[Dataset records]
○ ○ ○ ○ ○ ○ ○

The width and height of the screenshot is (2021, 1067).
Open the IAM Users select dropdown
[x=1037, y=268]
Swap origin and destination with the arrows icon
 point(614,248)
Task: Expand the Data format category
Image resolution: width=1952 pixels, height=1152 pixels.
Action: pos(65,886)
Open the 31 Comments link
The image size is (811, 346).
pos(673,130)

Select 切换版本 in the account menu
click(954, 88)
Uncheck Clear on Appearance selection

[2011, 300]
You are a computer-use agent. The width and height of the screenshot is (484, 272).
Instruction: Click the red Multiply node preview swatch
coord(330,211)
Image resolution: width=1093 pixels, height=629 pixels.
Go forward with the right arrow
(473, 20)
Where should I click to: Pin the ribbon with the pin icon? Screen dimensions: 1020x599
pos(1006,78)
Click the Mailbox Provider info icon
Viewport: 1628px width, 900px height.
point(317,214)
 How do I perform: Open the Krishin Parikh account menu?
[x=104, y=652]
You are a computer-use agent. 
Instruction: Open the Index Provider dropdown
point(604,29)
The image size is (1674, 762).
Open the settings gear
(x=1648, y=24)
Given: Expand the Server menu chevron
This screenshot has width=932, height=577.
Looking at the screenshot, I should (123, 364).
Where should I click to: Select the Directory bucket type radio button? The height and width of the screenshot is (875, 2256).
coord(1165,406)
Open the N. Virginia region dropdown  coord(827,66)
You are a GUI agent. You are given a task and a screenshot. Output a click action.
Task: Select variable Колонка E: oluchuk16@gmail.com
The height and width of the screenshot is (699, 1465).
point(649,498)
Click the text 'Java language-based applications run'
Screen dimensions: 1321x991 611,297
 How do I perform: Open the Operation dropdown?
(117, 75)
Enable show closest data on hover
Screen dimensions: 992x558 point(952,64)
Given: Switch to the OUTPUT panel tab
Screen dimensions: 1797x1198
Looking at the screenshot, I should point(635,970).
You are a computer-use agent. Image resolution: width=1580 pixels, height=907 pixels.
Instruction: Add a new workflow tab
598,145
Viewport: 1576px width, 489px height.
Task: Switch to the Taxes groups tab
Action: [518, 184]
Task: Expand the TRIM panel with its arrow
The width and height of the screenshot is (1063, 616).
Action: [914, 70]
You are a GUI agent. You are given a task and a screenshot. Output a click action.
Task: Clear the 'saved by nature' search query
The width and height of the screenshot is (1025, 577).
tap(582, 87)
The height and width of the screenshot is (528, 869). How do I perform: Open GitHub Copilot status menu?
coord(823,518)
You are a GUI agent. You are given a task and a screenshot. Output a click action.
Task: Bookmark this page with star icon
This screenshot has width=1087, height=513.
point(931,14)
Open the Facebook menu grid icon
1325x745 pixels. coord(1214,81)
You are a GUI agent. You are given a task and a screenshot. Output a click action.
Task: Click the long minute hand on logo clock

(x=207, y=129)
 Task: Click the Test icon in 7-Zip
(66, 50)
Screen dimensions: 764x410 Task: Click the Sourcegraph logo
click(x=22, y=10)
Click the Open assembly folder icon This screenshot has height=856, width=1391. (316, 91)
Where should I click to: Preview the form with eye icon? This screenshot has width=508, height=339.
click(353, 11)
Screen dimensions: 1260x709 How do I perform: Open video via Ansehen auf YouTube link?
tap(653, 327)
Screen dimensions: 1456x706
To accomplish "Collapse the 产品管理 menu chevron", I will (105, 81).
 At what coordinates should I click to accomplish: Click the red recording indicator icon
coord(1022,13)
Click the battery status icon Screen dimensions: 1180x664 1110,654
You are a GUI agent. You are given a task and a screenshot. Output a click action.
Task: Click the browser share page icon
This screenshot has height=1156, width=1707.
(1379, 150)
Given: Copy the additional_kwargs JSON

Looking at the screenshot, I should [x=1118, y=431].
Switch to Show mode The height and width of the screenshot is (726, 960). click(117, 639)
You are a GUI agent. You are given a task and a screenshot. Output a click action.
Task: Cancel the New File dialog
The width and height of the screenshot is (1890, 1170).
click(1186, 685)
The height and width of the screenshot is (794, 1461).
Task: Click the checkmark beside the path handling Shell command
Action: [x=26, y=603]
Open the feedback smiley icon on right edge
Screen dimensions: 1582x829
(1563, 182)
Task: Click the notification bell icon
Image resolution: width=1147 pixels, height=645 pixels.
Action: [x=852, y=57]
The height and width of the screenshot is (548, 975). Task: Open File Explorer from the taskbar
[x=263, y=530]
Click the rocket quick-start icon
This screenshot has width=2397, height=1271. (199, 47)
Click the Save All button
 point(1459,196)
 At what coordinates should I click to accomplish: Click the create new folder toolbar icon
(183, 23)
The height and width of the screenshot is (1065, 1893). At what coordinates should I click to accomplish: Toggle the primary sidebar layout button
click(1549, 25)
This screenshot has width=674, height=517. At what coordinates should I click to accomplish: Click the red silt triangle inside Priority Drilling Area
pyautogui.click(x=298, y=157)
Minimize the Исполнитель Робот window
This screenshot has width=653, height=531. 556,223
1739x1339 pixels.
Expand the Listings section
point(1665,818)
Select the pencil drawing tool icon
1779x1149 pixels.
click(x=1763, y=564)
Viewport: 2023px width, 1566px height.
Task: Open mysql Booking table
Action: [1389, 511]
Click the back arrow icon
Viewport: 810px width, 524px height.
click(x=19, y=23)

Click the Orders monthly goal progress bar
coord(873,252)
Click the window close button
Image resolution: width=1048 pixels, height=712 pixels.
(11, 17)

○ ○ ○ ○ ○ ○ ○

Return each line from the records that includes the word "chevron".

_Response to the exercise_
Given: Expand the Server menu chevron
To accomplish "Collapse the 产品管理 menu chevron", I will (105, 81).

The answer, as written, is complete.